In a big diplomatic win for New Delhi, the US and EU have endorsed a new maritime and rail corridor linking India to the Middle East and the Mediterranean Sea, presenting a challenge to China’s economic influence in the region.

This initiative was officially introduced during the G20 summit in New Delhi, where leaders including US President Joe Biden, Indian Prime Minister Narendra Modi, and Saudi Crown Prince Mohammed bin Salman met and affirmed their commitment to the project.

The proposed corridor would span the Arabian Sea from India to the United Arab Emirates, then traverse through Saudi Arabia, Jordan, and Israel before connecting to Europe.

Discussions regarding this endeavour have been ongoing among the involved nations for months, and it has now progressed to a more formal stage. While no binding financial commitments were made, the parties agreed to formulate an “action plan” over the next 60 days.

President Biden emphasised that this corridor would create “endless opportunities” for the participating countries, facilitating smoother trade, the export of clean energy, and the establishment of vital cable connections between communities. He also stated that it would contribute to a more stable and prosperous Middle East.

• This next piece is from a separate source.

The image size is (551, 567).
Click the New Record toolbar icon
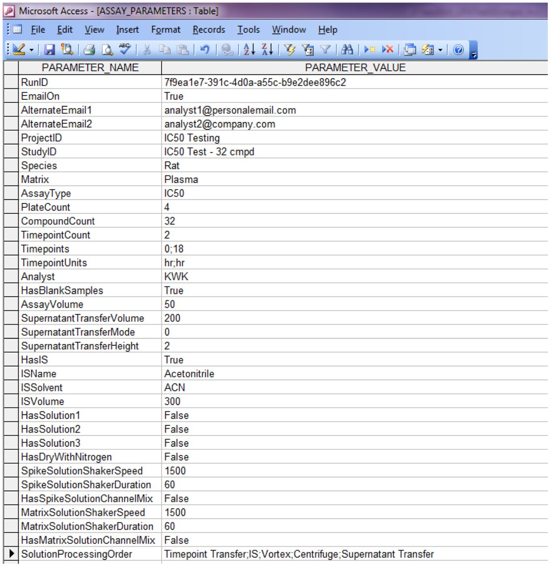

European Commission President Ursula von der Leyen hailed the project as historic, highlighting its potential to establish the most direct connection to date between India, the Arabian Gulf, and Europe. She emphasised its environmentally-friendly and digitally advanced nature, noting that the rail link could make trade between India and Europe 40 per cent faster.

For the US, this project could serve as a counterbalance to China’s expanding influence in the region, especially at a time when traditional US partners in the Arab world, including the UAE and Saudi Arabia, are deepening their ties with China, India, and other Asian powers.

The corridor’s passage through Jordan and Israel could also support the Biden administration’s efforts to build upon the recent normalisation of relations between Israel and several Arab states, including the UAE, as it encourages Saudi Arabia to follow suit and formalise ties.

While China is a factor in this initiative, US National Security Adviser Jake Sullivan clarified that it is not directly linked to the Israel-Saudi normalisation talks, as reported by the Financial Times. He emphasised that all participants are making a distinct bet that by collaborating on this issue and investing in regional integration, practical benefits will be realised.

The EU’s involvement in the agreement was negotiated during a visit by von der Leyen to Abu Dhabi, where she held discussions with UAE President Sheikh Mohammed bin Zayed Al Nahyan. This collaboration is a central part of the EU’s strategy to strengthen trade and investment ties with Gulf countries, particularly in response to Russia’s conflict with Ukraine.

Both Saudi Arabia, the world’s leading oil exporter, and the UAE, the Middle East’s primary financial hub, are striving to position themselves as crucial logistics and trade hubs bridging the east and west.

Historically, large-scale cross-border infrastructure projects in the Arab world have faced significant challenges, including a planned 2,117-km rail network connecting the six members of the Gulf Cooperation Council. Despite over a decade passing since its inception, it remains only partially constructed.

Furthermore, on the sidelines of the summit, the EU and US announced a separate initiative for a trans-African corridor between the Democratic Republic of Congo, Zambia, and Angola, with the aim of enhancing trade in raw materials, including copper.